The #EXTINF:2 tags indicate the duration of each chunk.
On-demand playlists are distinguished from live playlists by the #EXT-X-PLAYLIST-TYPE and #EXT-X-ENDLIST tags.

MSS: MICROSOFT SILVERLIGHT SMOOTH STREAMING

Not like HLS using ts format,MMS use mp4 file. MSS employs the MPEG-4 Part 14 (MP4) container and stores each chunk as an MP4 movie fragment within a single contiguous MP4 file for each quality level. Hence, an MSS video is recorded in full length as a single MP4 file (one file per quality level) but is streamed to the client as an ordered sequence of fragmented MP4 file chunks.

The chunks are forwarded by an encoder to a Microsoft IIS server, which aggregates them for each quality profile into an “ismv” file for video and an “isma” file for audio. The “ismv” file contains the complete video with the chunks. Each “ismv” file corresponds to a video encoded at a specific quality level. If a video is encoded with different rates, several “ismv” files are produced.
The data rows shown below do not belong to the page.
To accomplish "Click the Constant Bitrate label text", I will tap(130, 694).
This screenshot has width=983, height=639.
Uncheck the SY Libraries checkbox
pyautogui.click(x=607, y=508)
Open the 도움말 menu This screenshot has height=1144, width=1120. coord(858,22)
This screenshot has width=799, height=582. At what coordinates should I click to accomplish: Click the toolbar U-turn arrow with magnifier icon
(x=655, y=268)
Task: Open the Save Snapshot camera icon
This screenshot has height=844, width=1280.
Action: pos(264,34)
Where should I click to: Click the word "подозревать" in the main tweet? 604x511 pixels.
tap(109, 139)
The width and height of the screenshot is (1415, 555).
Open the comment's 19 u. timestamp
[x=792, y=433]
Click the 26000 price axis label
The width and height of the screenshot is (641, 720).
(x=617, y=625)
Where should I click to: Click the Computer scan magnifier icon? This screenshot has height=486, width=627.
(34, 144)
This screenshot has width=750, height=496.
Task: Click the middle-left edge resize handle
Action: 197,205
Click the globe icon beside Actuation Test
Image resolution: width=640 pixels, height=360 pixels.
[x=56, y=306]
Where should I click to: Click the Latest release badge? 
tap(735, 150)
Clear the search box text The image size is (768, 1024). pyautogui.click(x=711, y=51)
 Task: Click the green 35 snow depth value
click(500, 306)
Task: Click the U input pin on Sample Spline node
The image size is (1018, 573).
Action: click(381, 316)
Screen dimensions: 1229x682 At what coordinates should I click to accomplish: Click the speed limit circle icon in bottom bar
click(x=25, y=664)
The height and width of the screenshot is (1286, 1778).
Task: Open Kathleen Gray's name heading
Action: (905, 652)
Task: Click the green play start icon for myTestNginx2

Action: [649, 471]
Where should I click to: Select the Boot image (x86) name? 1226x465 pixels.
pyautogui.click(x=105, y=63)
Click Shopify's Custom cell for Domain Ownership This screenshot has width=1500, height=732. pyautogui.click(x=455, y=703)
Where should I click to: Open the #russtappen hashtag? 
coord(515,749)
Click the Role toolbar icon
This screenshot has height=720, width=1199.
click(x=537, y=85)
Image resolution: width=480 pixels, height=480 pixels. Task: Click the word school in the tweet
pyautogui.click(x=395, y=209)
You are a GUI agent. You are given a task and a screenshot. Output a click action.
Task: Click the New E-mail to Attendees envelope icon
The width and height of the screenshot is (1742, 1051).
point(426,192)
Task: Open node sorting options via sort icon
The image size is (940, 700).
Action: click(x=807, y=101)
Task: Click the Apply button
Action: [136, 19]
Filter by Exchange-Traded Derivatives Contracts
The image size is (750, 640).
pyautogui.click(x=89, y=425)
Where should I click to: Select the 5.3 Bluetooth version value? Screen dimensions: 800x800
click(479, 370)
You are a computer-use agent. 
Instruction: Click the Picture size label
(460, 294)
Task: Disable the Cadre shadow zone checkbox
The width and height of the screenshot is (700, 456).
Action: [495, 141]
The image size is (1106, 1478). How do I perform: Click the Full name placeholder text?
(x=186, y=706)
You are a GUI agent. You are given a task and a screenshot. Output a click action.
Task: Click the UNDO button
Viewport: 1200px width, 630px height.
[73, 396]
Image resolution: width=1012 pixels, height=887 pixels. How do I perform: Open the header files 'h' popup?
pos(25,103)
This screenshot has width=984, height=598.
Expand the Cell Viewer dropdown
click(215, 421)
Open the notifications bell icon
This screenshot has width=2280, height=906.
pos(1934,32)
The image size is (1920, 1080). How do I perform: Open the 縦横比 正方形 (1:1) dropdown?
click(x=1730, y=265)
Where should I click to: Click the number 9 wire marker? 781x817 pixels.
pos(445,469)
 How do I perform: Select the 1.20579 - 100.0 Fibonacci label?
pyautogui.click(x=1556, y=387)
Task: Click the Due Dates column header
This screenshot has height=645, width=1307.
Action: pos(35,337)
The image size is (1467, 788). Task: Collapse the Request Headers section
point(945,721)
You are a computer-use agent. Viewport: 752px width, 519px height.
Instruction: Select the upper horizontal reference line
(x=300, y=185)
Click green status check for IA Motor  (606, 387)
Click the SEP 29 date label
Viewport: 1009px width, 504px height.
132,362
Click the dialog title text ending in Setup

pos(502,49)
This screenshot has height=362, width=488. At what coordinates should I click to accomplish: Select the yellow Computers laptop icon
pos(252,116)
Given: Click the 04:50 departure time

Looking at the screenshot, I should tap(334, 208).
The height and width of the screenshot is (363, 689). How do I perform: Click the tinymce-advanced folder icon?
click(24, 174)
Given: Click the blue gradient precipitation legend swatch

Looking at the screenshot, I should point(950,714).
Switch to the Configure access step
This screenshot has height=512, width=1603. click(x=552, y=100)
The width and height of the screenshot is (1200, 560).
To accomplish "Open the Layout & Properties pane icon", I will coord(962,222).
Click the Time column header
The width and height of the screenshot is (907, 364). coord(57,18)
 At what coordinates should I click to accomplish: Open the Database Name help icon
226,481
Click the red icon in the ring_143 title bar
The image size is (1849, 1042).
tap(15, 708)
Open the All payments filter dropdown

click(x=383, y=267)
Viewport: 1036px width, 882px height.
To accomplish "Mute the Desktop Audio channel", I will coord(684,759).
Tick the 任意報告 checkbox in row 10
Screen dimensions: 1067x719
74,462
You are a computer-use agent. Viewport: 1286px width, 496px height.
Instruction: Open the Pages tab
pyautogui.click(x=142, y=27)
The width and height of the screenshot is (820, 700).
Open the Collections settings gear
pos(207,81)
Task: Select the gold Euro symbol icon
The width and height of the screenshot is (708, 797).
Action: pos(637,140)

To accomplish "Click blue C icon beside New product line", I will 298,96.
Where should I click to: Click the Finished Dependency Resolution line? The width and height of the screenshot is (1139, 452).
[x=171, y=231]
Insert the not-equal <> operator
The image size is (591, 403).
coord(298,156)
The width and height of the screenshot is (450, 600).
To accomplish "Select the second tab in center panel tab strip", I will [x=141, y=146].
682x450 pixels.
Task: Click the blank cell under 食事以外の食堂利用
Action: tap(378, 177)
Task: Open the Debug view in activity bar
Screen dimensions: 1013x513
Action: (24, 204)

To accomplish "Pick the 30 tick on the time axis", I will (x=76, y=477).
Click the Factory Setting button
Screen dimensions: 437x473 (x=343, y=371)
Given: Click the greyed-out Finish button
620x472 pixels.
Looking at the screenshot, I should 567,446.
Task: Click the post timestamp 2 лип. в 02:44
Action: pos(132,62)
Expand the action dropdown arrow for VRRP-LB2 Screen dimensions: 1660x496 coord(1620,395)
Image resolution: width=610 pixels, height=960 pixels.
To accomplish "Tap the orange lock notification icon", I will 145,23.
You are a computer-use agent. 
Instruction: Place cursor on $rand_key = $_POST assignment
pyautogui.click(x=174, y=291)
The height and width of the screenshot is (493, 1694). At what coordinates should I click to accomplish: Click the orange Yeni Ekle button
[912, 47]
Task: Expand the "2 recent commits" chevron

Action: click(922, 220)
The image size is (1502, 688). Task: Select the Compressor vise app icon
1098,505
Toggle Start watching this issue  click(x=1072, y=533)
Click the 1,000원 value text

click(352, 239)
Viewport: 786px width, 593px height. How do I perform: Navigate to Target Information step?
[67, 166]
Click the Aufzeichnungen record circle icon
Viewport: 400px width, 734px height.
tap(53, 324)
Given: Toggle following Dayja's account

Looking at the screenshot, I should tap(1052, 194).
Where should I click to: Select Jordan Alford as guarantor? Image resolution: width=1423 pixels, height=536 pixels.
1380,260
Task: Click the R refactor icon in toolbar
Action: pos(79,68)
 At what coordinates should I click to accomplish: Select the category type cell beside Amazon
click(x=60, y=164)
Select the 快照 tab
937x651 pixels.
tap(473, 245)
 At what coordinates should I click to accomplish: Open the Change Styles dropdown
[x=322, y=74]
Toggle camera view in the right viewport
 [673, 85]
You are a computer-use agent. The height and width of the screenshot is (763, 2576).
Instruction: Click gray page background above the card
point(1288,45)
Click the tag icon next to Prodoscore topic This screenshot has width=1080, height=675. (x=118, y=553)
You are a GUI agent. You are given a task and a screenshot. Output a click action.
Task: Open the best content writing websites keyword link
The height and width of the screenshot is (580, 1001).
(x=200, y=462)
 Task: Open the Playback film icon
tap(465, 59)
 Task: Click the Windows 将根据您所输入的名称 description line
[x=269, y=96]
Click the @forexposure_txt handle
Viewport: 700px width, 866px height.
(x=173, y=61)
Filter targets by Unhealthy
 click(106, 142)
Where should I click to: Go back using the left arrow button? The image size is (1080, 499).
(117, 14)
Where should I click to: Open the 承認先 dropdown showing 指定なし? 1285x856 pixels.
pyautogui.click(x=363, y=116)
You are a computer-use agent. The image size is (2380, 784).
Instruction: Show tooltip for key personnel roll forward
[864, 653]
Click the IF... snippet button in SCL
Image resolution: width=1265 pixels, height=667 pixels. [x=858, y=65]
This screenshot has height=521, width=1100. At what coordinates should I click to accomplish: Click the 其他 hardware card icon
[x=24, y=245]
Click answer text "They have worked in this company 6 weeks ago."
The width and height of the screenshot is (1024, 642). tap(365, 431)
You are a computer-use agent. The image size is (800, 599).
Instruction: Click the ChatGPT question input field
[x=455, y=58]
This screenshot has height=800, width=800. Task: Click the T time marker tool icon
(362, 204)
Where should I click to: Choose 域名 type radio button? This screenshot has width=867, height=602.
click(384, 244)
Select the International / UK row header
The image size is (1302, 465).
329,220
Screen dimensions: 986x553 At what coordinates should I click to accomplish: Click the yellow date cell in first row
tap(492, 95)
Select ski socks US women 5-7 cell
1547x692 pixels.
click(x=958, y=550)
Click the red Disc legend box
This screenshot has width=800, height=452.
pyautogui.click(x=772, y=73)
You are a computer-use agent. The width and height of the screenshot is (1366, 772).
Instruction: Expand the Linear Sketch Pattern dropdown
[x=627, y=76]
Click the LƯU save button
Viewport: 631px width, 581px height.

Unlike the Apple fragmenter, playback of each chunk is not possible because the chunks are embedded within the “ismv” file. However, the complete “ismv” video can be played back using the Windows Media player. An aggregate file format is used to store all the chunks and extract them when a specific request is made. For instance, the “ism” file specifies the bit rate of the “ismv” file. The “ismc” file contains the number of chunks and the chunk duration is controlled by the key frame interval, which can vary from 1 to 100s. Unlike MPEG-2 TS, the audio and video information can be transported as separate chunks if desired and then combined by the player.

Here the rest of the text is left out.